[Task statement]: Across the records, find how many lines include the string "agent" and answer with only the figure.

[Data section]:
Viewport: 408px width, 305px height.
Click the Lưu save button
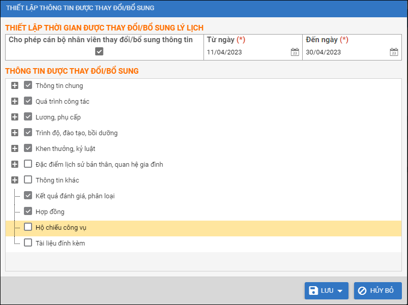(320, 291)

---

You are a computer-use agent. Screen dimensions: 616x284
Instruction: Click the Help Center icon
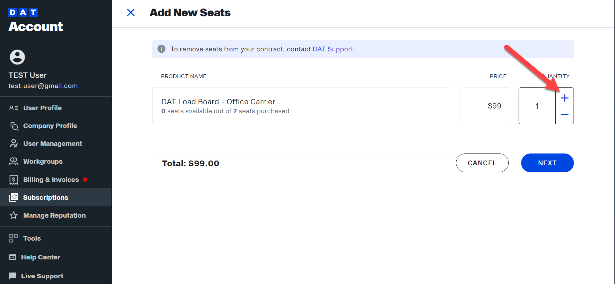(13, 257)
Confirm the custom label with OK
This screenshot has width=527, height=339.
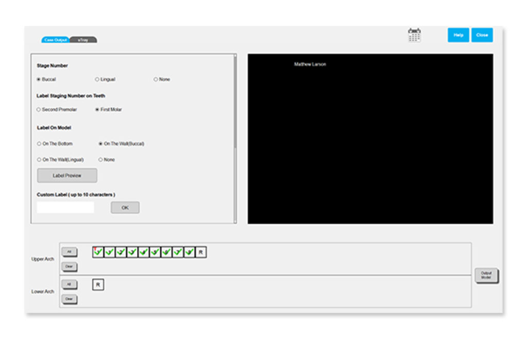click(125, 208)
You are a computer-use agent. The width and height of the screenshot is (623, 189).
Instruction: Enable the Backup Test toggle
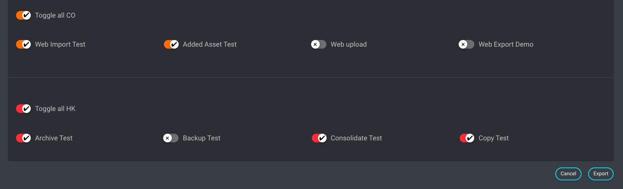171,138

[Exercise answer]: 2